As a given cluster can belong to multiple lineages, so can a cell. We therefore allow cells to have distinct pseudotime values for each lineage they are a part of. The pseudotime value for cell i in lineage l is denoted by \(t^{l}_{i} \in \mathbb {R}_{\geq 0}\); if cell i does not belong to lineage l, i.e., \(i \notin \cup _{k=1}^{K_{l}} \mathcal {C}^{l}_{k}\), then set \(t^{l}_{i} = \emptyset \). The vector of pseudotime values for lineage l is denoted by \(\mathbf {t}^{l} = \left (t^{l}_{i}: i=1,\ldots,n\right)\).
Identification of cluster-based lineages
In its first step, Slingshot identifies lineages by treating clusters of cells as nodes in a graph and drawing a minimum spanning tree (MST) between the nodes, similar to the work of [7, 10]. Lineages are then defined as ordered sets of clusters created by tracing paths through the MST, starting from a given root node. Our method differs however in a number of important respects from those of [7, 10] including the distance measure used for drawing the tree and the (optional) incorporation of biologically meaningful supervision.

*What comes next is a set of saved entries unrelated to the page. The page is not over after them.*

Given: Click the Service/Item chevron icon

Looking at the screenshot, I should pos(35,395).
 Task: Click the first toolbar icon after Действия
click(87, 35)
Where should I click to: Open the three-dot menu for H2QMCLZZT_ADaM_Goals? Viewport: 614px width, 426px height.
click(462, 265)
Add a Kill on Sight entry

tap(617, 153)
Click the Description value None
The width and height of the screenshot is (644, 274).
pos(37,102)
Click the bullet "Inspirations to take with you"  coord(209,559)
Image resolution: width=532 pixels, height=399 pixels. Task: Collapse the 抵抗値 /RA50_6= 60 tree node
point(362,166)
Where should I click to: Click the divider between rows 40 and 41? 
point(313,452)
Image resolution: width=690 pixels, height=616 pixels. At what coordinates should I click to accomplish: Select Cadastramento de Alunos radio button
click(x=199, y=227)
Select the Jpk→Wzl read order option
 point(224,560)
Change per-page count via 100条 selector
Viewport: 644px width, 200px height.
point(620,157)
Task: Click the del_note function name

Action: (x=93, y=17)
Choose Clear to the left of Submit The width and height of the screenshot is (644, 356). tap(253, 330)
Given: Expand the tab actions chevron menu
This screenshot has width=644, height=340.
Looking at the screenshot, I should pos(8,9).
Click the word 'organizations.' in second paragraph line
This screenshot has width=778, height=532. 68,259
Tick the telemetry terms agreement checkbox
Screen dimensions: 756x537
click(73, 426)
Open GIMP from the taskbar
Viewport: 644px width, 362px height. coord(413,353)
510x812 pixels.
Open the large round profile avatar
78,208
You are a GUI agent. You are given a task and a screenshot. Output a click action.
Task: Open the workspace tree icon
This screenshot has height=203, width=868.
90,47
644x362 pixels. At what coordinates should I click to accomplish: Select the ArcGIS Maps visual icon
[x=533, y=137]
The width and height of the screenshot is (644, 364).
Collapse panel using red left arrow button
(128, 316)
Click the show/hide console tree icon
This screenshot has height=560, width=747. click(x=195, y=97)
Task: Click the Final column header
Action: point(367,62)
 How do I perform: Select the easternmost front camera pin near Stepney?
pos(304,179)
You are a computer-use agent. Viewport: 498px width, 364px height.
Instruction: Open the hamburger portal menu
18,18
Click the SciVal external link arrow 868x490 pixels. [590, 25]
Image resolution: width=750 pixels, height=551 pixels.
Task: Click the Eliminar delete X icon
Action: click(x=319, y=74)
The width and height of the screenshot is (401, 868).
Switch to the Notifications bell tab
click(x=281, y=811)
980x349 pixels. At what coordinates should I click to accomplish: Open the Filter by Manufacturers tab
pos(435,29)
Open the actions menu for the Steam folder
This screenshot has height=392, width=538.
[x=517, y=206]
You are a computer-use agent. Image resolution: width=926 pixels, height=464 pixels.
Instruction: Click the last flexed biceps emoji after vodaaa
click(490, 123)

Shape-sensitive distance measure between cell clusters
Constructing an MST involves specifying a distance measure between nodes (in this case, cell clusters). We have found that a Mahalanobis-like distance, i.e., a covariance-scaled Euclidean distance, that accounts for cluster shape, works well in practice, but users have the option of specifying any type of distance measure (e.g., Euclidean, Manhattan). Specifically, the pairwise distance between clusters i and j, \(d(\mathcal {C}_{i},\mathcal {C}_{j})\), is defined as
$$ d^{2}(\mathcal{C}_{i},\mathcal{C}_{j}) \equiv (\bar{X}_{i} - \bar{X}_{j})^{T} (S_{i} + S_{j})^{-1} (\bar{X}_{i} - \bar{X}_{j}), $$
(1)
where \(\bar {X}_{i}\) represents the center (mean) of cluster i and S
i
its empirical covariance matrix in the reduced-dimensional space. This is essentially a multivariate t-statistic. By default, Slingshot uses the full covariance matrix of each cluster, allowing us to draw trees that are better covered by and representative of the cells in a dataset. However, in the presence of small clusters, the matrix S
i
+S
j
may not be invertible and we may replace the full covariance matrix with the corresponding diagonal covariance matrix.
Some clustering algorithms return probabilities of cluster membership rather than hard assignments. In these cases, the cluster membership probabilities can be naturally and readily incorporated as weights in most distance measures. For instance, for the Mahalanobis-like distance of Eq. 1, we would compute weighted means and covariance matrices.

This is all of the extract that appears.